Problem -
Every entry should appear in your answer exactly as it does here.

Pixel coordinate grounding data:
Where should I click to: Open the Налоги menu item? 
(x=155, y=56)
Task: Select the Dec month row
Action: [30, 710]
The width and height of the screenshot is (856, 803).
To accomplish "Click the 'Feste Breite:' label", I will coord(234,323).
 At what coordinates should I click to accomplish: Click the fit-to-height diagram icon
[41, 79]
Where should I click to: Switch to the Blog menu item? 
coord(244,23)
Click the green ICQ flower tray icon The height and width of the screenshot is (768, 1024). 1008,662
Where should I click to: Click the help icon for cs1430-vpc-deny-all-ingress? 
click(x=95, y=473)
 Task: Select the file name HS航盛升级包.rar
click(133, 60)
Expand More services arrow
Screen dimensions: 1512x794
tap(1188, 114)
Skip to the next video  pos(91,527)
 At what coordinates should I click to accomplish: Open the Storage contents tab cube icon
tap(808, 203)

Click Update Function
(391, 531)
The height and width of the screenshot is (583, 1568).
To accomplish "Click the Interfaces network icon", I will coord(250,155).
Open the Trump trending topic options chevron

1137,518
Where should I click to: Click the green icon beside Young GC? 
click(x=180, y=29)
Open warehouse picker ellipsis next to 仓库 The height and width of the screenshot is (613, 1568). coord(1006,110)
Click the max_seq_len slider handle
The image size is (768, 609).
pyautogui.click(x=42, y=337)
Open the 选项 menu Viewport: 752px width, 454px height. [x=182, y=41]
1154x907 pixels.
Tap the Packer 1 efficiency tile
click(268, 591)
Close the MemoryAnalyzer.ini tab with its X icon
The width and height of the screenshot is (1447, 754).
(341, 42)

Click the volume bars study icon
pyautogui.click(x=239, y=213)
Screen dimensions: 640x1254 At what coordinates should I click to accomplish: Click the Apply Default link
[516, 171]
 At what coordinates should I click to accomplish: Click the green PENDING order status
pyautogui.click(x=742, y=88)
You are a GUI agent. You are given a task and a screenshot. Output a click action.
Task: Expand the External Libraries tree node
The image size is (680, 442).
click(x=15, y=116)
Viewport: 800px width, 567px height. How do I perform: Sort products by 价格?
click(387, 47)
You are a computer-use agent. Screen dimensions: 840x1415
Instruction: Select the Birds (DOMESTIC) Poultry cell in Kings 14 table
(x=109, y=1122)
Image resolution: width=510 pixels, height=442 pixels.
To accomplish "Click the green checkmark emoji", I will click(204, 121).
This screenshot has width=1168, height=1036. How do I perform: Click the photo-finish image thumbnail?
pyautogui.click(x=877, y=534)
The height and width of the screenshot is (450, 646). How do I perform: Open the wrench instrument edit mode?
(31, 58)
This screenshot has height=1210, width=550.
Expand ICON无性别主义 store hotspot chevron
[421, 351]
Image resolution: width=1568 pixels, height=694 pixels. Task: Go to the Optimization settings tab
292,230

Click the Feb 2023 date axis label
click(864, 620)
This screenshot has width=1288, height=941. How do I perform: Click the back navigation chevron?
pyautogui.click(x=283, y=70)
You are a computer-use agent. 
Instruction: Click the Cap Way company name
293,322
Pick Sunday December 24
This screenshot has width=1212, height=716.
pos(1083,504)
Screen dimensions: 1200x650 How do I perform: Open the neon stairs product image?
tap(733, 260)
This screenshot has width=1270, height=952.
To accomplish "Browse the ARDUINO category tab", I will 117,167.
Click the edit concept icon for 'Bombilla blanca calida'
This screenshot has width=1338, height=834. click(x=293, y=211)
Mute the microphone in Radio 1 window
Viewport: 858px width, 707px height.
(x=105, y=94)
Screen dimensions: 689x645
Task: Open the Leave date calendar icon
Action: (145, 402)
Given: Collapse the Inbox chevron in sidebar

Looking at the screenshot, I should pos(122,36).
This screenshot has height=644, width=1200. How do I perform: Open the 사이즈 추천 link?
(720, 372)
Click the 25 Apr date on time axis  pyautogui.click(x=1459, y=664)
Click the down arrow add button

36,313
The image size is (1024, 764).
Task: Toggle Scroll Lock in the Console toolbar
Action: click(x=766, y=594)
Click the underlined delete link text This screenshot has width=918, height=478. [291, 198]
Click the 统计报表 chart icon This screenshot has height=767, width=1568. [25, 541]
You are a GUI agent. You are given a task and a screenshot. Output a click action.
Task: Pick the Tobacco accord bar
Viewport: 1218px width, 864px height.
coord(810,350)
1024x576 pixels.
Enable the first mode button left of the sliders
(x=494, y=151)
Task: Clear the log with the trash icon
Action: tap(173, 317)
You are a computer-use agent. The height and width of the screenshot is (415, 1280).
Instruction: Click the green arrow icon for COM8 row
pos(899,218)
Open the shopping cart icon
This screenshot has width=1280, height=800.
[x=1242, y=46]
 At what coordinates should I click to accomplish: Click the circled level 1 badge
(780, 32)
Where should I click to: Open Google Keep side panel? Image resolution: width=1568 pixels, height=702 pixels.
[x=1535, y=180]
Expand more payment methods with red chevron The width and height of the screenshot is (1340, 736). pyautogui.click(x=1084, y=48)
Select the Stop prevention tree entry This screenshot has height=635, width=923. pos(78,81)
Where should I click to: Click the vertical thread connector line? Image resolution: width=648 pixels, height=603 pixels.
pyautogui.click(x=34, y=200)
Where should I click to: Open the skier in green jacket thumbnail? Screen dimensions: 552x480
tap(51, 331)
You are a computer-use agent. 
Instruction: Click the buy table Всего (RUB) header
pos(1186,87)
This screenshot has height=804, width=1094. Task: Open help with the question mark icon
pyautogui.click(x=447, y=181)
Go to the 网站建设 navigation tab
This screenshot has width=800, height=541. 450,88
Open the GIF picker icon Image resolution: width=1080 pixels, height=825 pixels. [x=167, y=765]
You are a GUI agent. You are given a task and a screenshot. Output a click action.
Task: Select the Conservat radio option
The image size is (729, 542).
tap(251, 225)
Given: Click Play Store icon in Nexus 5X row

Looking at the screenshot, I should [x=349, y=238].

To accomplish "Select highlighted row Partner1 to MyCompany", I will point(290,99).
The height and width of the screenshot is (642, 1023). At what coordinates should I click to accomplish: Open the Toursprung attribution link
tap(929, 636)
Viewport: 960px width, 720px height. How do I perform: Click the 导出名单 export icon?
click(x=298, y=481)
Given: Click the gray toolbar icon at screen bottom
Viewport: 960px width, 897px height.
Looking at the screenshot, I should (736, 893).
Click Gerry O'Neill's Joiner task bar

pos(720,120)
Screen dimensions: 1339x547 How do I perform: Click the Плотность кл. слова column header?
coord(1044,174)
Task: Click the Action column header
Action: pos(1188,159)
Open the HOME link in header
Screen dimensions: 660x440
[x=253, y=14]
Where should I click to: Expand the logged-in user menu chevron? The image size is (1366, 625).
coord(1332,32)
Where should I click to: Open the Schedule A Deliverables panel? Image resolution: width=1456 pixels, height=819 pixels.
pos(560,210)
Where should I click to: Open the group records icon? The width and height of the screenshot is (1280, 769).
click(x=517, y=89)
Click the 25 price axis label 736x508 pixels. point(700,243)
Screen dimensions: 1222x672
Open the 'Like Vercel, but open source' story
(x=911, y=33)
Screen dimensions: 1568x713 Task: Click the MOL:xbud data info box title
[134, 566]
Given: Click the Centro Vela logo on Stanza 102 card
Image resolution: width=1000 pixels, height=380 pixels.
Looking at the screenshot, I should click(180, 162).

Exercise response -
Where should I click to: Open the Налоги menu item? 
(x=155, y=56)
Task: Select the Dec month row
Action: [30, 710]
The width and height of the screenshot is (856, 803).
To accomplish "Click the 'Feste Breite:' label", I will coord(234,323).
 At what coordinates should I click to accomplish: Click the fit-to-height diagram icon
[41, 79]
Where should I click to: Switch to the Blog menu item? 
coord(244,23)
Click the green ICQ flower tray icon The height and width of the screenshot is (768, 1024). 1008,662
Where should I click to: Click the help icon for cs1430-vpc-deny-all-ingress? 
click(x=95, y=473)
 Task: Select the file name HS航盛升级包.rar
click(133, 60)
Expand More services arrow
Screen dimensions: 1512x794
tap(1188, 114)
Skip to the next video  pos(91,527)
 At what coordinates should I click to accomplish: Open the Storage contents tab cube icon
tap(808, 203)

Click Update Function
(391, 531)
The height and width of the screenshot is (583, 1568).
To accomplish "Click the Interfaces network icon", I will coord(250,155).
Open the Trump trending topic options chevron

1137,518
Where should I click to: Click the green icon beside Young GC? 
click(x=180, y=29)
Open warehouse picker ellipsis next to 仓库 The height and width of the screenshot is (613, 1568). coord(1006,110)
Click the max_seq_len slider handle
The image size is (768, 609).
pyautogui.click(x=42, y=337)
Open the 选项 menu Viewport: 752px width, 454px height. [x=182, y=41]
1154x907 pixels.
Tap the Packer 1 efficiency tile
click(268, 591)
Close the MemoryAnalyzer.ini tab with its X icon
The width and height of the screenshot is (1447, 754).
(341, 42)

Click the volume bars study icon
pyautogui.click(x=239, y=213)
Screen dimensions: 640x1254 At what coordinates should I click to accomplish: Click the Apply Default link
[516, 171]
 At what coordinates should I click to accomplish: Click the green PENDING order status
pyautogui.click(x=742, y=88)
You are a GUI agent. You are given a task and a screenshot. Output a click action.
Task: Expand the External Libraries tree node
The image size is (680, 442).
click(x=15, y=116)
Viewport: 800px width, 567px height. How do I perform: Sort products by 价格?
click(387, 47)
You are a computer-use agent. Screen dimensions: 840x1415
Instruction: Select the Birds (DOMESTIC) Poultry cell in Kings 14 table
(x=109, y=1122)
Image resolution: width=510 pixels, height=442 pixels.
To accomplish "Click the green checkmark emoji", I will click(204, 121).
This screenshot has width=1168, height=1036. How do I perform: Click the photo-finish image thumbnail?
pyautogui.click(x=877, y=534)
The height and width of the screenshot is (450, 646). How do I perform: Open the wrench instrument edit mode?
(31, 58)
This screenshot has height=1210, width=550.
Expand ICON无性别主义 store hotspot chevron
[421, 351]
Image resolution: width=1568 pixels, height=694 pixels. Task: Go to the Optimization settings tab
292,230

Click the Feb 2023 date axis label
click(864, 620)
This screenshot has width=1288, height=941. How do I perform: Click the back navigation chevron?
pyautogui.click(x=283, y=70)
You are a computer-use agent. 
Instruction: Click the Cap Way company name
293,322
Pick Sunday December 24
This screenshot has width=1212, height=716.
pos(1083,504)
Screen dimensions: 1200x650 How do I perform: Open the neon stairs product image?
tap(733, 260)
This screenshot has width=1270, height=952.
To accomplish "Browse the ARDUINO category tab", I will 117,167.
Click the edit concept icon for 'Bombilla blanca calida'
This screenshot has width=1338, height=834. click(x=293, y=211)
Mute the microphone in Radio 1 window
Viewport: 858px width, 707px height.
(x=105, y=94)
Screen dimensions: 689x645
Task: Open the Leave date calendar icon
Action: (145, 402)
Given: Collapse the Inbox chevron in sidebar

Looking at the screenshot, I should pos(122,36).
This screenshot has height=644, width=1200. How do I perform: Open the 사이즈 추천 link?
(720, 372)
Click the 25 Apr date on time axis  pyautogui.click(x=1459, y=664)
Click the down arrow add button

36,313
The image size is (1024, 764).
Task: Toggle Scroll Lock in the Console toolbar
Action: click(x=766, y=594)
Click the underlined delete link text This screenshot has width=918, height=478. [291, 198]
Click the 统计报表 chart icon This screenshot has height=767, width=1568. [25, 541]
You are a GUI agent. You are given a task and a screenshot. Output a click action.
Task: Pick the Tobacco accord bar
Viewport: 1218px width, 864px height.
coord(810,350)
1024x576 pixels.
Enable the first mode button left of the sliders
(x=494, y=151)
Task: Clear the log with the trash icon
Action: tap(173, 317)
You are a computer-use agent. The height and width of the screenshot is (415, 1280).
Instruction: Click the green arrow icon for COM8 row
pos(899,218)
Open the shopping cart icon
This screenshot has width=1280, height=800.
[x=1242, y=46]
 At what coordinates should I click to accomplish: Click the circled level 1 badge
(780, 32)
Where should I click to: Open Google Keep side panel? Image resolution: width=1568 pixels, height=702 pixels.
[x=1535, y=180]
Expand more payment methods with red chevron The width and height of the screenshot is (1340, 736). pyautogui.click(x=1084, y=48)
Select the Stop prevention tree entry This screenshot has height=635, width=923. pos(78,81)
Where should I click to: Click the vertical thread connector line? Image resolution: width=648 pixels, height=603 pixels.
pyautogui.click(x=34, y=200)
Where should I click to: Open the skier in green jacket thumbnail? Screen dimensions: 552x480
tap(51, 331)
You are a computer-use agent. 
Instruction: Click the buy table Всего (RUB) header
pos(1186,87)
This screenshot has height=804, width=1094. Task: Open help with the question mark icon
pyautogui.click(x=447, y=181)
Go to the 网站建设 navigation tab
This screenshot has width=800, height=541. 450,88
Open the GIF picker icon Image resolution: width=1080 pixels, height=825 pixels. [x=167, y=765]
You are a GUI agent. You are given a task and a screenshot. Output a click action.
Task: Select the Conservat radio option
The image size is (729, 542).
tap(251, 225)
Given: Click Play Store icon in Nexus 5X row

Looking at the screenshot, I should [x=349, y=238].

To accomplish "Select highlighted row Partner1 to MyCompany", I will point(290,99).
The height and width of the screenshot is (642, 1023). At what coordinates should I click to accomplish: Open the Toursprung attribution link
tap(929, 636)
Viewport: 960px width, 720px height. How do I perform: Click the 导出名单 export icon?
click(x=298, y=481)
Given: Click the gray toolbar icon at screen bottom
Viewport: 960px width, 897px height.
Looking at the screenshot, I should (736, 893).
Click Gerry O'Neill's Joiner task bar

pos(720,120)
Screen dimensions: 1339x547 How do I perform: Click the Плотность кл. слова column header?
coord(1044,174)
Task: Click the Action column header
Action: pos(1188,159)
Open the HOME link in header
Screen dimensions: 660x440
[x=253, y=14]
Where should I click to: Expand the logged-in user menu chevron? The image size is (1366, 625).
coord(1332,32)
Where should I click to: Open the Schedule A Deliverables panel? Image resolution: width=1456 pixels, height=819 pixels.
pos(560,210)
Where should I click to: Open the group records icon? The width and height of the screenshot is (1280, 769).
click(x=517, y=89)
Click the 25 price axis label 736x508 pixels. point(700,243)
Screen dimensions: 1222x672
Open the 'Like Vercel, but open source' story
(x=911, y=33)
Screen dimensions: 1568x713 Task: Click the MOL:xbud data info box title
[134, 566]
Given: Click the Centro Vela logo on Stanza 102 card
Image resolution: width=1000 pixels, height=380 pixels.
Looking at the screenshot, I should click(180, 162).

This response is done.